--- start ---
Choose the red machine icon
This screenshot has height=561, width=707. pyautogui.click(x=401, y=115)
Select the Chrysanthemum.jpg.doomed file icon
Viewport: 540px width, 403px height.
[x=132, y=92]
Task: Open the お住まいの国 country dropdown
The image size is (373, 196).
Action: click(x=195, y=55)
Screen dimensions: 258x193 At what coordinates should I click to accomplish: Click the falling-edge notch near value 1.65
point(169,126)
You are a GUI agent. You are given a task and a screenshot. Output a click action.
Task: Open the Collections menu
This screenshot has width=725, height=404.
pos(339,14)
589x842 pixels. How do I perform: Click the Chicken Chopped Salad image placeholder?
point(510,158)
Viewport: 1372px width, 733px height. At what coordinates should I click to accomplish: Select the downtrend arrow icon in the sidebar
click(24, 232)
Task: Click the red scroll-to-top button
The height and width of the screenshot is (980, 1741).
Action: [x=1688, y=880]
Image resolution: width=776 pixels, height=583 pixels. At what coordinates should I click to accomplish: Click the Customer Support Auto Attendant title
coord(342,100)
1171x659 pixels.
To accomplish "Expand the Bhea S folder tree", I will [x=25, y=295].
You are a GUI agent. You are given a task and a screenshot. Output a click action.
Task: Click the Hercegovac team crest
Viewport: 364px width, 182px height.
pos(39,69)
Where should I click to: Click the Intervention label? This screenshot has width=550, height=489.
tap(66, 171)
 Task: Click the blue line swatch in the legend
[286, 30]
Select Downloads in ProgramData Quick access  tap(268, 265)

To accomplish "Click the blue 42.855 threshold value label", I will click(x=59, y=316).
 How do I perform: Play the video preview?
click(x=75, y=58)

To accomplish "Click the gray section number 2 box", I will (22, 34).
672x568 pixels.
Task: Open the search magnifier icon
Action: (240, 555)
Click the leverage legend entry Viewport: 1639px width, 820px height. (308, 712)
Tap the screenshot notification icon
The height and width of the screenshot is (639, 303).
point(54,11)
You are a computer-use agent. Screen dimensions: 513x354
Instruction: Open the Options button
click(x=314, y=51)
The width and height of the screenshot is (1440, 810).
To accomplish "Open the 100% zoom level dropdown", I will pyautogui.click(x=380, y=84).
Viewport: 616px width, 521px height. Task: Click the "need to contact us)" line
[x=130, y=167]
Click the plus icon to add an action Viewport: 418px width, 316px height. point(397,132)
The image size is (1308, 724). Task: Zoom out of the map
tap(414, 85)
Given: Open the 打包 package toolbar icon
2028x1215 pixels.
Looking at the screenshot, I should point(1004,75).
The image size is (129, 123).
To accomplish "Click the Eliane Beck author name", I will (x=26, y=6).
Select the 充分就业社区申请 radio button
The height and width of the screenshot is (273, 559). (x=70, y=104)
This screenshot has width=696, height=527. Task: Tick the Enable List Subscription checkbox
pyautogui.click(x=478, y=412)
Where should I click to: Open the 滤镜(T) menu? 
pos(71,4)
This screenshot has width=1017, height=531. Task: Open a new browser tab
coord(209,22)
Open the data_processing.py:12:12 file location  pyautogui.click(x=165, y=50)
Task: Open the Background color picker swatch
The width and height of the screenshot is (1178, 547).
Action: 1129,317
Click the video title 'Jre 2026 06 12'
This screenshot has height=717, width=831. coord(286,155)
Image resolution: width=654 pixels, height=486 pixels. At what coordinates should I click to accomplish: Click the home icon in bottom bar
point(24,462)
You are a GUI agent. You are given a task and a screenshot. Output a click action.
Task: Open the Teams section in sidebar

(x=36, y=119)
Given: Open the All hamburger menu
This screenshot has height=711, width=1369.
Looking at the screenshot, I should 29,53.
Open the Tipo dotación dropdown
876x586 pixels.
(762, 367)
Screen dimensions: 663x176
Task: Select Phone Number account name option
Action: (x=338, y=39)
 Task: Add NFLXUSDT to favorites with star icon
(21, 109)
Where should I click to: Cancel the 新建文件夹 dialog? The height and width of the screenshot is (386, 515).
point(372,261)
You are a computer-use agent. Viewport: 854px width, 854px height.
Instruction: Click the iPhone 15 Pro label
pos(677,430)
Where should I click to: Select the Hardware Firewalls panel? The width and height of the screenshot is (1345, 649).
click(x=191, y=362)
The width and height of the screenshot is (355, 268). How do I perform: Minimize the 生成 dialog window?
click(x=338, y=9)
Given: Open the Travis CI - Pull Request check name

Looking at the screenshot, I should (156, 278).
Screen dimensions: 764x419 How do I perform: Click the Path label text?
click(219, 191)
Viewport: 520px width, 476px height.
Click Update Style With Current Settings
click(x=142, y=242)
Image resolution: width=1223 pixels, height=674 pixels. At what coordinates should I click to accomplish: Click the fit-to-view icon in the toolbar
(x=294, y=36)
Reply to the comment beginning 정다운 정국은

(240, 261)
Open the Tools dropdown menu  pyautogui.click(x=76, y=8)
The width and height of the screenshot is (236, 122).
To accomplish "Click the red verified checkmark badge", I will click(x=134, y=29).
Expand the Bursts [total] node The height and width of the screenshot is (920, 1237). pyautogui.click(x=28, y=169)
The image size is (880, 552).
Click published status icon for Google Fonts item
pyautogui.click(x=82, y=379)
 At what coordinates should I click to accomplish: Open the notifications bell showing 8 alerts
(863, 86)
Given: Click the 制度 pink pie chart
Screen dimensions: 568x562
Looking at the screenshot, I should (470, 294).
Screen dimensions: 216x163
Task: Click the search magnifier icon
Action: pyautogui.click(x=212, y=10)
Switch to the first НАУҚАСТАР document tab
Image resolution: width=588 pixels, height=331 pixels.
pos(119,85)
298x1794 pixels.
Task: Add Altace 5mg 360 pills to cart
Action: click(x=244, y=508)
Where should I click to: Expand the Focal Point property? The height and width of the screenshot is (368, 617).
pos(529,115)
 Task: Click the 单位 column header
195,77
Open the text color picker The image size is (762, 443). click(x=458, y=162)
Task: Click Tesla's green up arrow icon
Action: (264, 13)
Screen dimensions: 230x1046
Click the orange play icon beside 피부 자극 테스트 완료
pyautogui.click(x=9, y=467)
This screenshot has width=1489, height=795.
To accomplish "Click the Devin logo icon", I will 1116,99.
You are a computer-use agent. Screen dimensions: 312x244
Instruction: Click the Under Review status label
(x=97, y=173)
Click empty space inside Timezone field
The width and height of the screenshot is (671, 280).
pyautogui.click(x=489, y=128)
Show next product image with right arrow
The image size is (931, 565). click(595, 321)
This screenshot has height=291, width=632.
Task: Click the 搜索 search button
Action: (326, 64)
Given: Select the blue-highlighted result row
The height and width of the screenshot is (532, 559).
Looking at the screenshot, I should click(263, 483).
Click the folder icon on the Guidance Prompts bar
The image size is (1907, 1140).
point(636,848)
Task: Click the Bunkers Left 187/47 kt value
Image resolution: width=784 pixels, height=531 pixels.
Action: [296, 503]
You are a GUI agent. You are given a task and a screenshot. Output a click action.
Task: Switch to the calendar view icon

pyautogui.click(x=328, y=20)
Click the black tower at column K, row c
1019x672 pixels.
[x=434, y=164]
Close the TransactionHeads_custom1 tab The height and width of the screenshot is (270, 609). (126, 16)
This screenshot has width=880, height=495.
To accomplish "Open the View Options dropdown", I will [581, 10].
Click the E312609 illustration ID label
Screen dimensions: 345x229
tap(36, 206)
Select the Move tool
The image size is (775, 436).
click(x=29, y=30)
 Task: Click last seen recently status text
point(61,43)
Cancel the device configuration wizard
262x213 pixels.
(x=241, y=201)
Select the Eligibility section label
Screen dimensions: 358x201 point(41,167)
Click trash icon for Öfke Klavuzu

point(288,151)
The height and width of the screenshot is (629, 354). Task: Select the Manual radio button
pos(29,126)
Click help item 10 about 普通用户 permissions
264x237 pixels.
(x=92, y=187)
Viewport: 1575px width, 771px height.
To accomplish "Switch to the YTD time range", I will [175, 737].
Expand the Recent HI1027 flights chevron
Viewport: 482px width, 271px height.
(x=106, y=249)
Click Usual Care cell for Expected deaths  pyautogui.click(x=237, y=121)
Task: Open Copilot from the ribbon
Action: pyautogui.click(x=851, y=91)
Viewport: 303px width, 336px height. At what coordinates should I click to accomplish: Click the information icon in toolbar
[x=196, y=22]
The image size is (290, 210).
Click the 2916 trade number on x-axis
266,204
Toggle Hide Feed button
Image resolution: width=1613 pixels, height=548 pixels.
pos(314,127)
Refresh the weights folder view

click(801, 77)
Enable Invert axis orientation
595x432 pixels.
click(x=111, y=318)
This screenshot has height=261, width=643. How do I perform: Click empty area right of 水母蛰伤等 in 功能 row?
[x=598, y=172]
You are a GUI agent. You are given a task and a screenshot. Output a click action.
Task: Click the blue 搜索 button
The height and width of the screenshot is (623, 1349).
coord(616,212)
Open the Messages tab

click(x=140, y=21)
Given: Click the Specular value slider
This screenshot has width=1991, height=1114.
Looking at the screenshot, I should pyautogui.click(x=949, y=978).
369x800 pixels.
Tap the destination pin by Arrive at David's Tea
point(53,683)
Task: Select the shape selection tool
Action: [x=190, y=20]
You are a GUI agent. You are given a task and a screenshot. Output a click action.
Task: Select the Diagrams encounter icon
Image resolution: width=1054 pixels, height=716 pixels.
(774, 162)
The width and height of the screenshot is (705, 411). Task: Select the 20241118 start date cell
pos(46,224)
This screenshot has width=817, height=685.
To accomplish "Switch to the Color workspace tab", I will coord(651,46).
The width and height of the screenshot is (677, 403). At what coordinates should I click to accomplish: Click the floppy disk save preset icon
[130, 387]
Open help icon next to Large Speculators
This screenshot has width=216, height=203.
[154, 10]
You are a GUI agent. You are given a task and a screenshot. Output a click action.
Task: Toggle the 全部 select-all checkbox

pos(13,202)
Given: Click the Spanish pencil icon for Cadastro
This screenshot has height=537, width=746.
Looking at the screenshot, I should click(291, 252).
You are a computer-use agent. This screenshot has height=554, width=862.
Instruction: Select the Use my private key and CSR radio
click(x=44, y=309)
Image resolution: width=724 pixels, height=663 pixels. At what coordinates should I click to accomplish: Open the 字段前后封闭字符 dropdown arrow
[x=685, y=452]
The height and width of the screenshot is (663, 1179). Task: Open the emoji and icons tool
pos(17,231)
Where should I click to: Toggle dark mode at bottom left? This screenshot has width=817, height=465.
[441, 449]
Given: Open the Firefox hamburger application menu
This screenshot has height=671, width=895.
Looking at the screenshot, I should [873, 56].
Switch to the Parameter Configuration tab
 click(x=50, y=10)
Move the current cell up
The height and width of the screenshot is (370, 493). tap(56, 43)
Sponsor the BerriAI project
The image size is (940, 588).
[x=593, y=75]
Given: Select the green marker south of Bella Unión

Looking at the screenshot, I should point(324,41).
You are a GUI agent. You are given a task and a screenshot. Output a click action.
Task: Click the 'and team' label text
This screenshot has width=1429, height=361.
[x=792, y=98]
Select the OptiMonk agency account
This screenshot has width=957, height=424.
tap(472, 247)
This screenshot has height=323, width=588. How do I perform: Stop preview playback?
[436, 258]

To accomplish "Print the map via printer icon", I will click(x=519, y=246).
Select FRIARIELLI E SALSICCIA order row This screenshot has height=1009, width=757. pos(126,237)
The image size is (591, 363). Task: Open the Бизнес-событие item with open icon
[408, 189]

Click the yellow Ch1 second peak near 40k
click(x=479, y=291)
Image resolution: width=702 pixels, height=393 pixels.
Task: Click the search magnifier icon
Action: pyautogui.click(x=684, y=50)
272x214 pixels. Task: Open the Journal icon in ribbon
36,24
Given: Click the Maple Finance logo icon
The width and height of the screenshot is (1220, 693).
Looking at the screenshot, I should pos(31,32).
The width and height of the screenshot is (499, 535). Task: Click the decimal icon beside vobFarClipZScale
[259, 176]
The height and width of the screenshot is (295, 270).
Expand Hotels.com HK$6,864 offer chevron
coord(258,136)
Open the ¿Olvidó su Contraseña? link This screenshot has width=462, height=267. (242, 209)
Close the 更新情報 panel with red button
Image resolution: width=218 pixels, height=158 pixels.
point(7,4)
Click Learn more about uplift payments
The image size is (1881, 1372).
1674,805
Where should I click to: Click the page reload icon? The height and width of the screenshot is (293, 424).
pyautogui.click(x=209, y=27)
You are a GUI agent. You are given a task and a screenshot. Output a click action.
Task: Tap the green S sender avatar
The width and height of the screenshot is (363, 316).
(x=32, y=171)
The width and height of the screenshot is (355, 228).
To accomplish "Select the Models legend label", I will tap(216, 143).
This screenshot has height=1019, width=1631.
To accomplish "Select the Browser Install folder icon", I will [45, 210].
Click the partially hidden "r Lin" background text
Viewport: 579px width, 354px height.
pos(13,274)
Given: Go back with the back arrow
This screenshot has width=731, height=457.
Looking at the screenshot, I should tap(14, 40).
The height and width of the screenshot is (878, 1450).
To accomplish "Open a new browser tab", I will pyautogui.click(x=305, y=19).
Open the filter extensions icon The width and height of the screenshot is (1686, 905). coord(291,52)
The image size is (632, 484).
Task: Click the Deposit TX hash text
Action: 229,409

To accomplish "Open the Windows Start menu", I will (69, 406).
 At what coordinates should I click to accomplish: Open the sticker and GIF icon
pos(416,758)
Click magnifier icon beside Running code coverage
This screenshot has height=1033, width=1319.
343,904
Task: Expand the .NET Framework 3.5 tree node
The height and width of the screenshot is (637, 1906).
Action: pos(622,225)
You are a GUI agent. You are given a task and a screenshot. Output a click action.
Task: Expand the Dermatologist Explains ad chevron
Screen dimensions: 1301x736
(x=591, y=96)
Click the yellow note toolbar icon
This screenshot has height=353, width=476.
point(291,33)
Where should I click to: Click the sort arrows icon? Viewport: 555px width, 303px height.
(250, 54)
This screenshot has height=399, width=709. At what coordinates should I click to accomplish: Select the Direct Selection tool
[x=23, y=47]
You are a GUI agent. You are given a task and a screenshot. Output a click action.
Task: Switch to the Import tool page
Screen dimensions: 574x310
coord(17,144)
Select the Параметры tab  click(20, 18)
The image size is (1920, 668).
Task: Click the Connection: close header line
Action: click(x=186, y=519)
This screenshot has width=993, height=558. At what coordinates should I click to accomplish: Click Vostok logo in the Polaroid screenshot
--- end ---
- _WHAT IS REQUIRED_
Pull out every line of the rows above that contains the string "Expand". Case counts.

- _RESPONSE BELOW_
To accomplish "Expand the Bhea S folder tree", I will [x=25, y=295].
Expand the Bursts [total] node The height and width of the screenshot is (920, 1237). pyautogui.click(x=28, y=169)
Where should I click to: Expand the Focal Point property? The height and width of the screenshot is (368, 617).
Expand the Recent HI1027 flights chevron
Expand Hotels.com HK$6,864 offer chevron
Task: Expand the .NET Framework 3.5 tree node
Task: Expand the Dermatologist Explains ad chevron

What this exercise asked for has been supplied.